◆ **Task brief**
For every line in the material, print that line exactly.

[[ Material provided open ]]

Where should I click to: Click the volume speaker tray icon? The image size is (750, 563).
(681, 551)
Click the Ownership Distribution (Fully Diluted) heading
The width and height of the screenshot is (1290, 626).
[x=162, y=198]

[[ Material provided closed ]]

◆ **Written solution**
Where should I click to: Click the volume speaker tray icon? The image size is (750, 563).
(681, 551)
Click the Ownership Distribution (Fully Diluted) heading
The width and height of the screenshot is (1290, 626).
[x=162, y=198]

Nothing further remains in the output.